Task requirements => Would you restate, exactly as they appear, the lines from the one containing "1348x1006 pixels." through the end of the data below?

Task inputs =>
★ ★ ★ ★ ★ ★ ★

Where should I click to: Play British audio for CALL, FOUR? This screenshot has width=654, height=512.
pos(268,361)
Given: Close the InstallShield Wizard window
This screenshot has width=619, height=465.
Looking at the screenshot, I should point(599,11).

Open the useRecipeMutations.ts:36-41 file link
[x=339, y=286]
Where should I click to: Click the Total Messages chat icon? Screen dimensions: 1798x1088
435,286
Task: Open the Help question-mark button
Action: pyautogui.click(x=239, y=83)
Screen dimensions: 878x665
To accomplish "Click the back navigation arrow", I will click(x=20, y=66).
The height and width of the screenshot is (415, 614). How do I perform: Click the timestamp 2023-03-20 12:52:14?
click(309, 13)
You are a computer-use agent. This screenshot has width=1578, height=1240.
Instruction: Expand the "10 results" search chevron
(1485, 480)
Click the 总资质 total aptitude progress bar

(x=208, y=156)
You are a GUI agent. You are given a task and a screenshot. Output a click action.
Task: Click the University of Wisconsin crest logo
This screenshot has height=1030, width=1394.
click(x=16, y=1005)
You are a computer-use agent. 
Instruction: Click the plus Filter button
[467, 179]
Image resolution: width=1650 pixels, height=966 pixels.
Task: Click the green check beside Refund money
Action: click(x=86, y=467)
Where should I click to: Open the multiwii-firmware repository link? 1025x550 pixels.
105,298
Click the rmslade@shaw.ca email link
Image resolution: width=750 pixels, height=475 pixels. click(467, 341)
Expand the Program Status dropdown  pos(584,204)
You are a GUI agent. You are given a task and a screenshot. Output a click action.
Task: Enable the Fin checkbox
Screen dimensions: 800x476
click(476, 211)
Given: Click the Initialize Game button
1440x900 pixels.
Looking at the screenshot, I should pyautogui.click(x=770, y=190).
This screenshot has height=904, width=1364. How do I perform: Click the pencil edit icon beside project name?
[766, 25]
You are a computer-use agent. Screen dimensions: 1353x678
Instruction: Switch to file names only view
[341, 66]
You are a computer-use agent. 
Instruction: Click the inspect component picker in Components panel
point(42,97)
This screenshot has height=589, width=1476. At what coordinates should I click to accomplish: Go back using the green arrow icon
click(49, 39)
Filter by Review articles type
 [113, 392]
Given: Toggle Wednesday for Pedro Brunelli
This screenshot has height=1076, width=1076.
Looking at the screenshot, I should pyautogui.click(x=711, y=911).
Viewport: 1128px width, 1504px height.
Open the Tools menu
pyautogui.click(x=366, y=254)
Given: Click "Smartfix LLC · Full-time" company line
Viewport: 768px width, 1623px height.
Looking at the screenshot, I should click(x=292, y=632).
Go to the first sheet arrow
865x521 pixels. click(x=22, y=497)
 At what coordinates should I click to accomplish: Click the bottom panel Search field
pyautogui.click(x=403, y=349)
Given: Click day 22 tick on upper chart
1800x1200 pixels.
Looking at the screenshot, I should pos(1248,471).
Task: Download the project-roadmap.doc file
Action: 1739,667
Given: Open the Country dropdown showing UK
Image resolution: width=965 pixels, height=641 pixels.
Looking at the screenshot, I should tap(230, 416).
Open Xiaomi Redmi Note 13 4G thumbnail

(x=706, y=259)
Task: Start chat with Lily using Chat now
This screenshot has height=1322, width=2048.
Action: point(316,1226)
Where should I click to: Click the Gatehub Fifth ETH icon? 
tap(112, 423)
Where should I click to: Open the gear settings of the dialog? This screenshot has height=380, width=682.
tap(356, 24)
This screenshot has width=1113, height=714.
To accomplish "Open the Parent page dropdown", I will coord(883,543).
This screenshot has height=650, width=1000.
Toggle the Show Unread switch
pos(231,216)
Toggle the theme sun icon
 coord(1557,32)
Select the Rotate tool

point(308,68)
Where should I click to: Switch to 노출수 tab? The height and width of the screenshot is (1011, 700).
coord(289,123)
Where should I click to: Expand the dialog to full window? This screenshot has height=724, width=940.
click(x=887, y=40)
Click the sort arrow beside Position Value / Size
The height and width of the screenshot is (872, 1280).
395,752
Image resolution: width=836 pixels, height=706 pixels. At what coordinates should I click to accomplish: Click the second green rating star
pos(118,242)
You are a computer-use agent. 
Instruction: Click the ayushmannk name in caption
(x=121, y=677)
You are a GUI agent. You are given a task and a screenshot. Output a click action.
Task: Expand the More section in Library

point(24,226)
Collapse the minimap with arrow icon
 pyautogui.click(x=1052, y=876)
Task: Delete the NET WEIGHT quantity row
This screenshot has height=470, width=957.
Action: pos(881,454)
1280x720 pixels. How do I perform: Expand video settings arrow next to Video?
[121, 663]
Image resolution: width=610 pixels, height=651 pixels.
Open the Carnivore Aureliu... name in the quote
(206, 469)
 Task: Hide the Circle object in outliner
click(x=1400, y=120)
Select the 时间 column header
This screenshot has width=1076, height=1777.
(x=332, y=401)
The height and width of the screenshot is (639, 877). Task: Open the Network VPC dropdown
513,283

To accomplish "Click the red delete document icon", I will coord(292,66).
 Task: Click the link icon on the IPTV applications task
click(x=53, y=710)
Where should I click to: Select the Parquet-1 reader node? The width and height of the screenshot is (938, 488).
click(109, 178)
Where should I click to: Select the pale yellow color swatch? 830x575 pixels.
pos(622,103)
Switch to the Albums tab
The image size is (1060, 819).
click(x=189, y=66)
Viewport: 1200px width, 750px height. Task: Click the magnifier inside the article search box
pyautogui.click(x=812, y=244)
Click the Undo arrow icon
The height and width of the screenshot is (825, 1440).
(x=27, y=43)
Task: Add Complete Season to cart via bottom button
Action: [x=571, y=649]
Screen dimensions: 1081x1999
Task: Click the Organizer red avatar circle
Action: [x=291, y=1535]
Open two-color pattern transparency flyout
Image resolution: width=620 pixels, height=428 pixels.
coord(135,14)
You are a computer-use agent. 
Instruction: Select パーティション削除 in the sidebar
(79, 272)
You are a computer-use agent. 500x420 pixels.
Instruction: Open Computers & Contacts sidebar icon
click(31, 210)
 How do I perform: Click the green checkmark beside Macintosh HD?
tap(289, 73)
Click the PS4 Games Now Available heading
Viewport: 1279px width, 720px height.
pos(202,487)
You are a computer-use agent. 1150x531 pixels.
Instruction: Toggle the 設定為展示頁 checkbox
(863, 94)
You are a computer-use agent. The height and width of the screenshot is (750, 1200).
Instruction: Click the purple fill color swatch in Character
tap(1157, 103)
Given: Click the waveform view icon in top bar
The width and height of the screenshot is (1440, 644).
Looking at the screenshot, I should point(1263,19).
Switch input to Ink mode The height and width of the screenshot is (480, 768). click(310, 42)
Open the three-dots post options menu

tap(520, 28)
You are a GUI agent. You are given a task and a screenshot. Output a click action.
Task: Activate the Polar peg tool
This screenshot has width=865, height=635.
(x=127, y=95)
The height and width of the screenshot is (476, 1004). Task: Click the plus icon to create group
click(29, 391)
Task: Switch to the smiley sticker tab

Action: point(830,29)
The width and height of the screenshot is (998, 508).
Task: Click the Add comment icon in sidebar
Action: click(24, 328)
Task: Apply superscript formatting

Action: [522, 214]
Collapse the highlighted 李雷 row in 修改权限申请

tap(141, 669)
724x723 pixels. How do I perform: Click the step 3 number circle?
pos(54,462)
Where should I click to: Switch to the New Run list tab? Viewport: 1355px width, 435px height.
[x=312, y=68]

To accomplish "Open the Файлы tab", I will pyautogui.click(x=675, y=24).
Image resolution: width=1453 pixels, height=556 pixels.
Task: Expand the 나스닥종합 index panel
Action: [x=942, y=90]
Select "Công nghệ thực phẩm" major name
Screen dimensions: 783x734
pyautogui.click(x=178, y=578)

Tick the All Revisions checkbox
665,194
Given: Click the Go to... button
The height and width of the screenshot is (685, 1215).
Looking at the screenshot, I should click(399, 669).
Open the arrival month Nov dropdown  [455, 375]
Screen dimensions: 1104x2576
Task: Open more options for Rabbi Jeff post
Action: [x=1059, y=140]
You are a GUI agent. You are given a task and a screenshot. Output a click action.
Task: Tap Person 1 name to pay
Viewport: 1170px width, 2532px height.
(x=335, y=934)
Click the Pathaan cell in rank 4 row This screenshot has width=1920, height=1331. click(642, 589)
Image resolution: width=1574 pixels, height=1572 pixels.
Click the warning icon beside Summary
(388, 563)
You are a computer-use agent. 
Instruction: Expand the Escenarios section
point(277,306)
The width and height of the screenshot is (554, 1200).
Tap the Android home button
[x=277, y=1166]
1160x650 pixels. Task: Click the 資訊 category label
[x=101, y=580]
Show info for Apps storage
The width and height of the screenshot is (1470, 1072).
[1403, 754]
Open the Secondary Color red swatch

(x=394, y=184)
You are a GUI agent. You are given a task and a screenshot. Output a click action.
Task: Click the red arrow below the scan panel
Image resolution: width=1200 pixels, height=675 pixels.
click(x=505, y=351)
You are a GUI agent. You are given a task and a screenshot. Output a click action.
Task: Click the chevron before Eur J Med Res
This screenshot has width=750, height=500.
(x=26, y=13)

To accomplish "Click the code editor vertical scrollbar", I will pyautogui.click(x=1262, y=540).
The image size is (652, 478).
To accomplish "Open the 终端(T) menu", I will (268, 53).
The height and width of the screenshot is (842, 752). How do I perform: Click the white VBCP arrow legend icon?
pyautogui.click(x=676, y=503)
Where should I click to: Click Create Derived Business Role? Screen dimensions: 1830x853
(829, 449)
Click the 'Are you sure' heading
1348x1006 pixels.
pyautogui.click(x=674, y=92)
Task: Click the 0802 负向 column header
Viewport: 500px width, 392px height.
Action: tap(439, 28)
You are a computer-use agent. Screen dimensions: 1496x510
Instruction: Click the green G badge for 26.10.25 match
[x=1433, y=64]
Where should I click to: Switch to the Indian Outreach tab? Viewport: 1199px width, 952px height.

★ ★ ★ ★ ★ ★ ★

Result of this task =>
1348x1006 pixels.
pyautogui.click(x=674, y=92)
Task: Click the 0802 负向 column header
Viewport: 500px width, 392px height.
Action: tap(439, 28)
You are a computer-use agent. Screen dimensions: 1496x510
Instruction: Click the green G badge for 26.10.25 match
[x=1433, y=64]
Where should I click to: Switch to the Indian Outreach tab? Viewport: 1199px width, 952px height.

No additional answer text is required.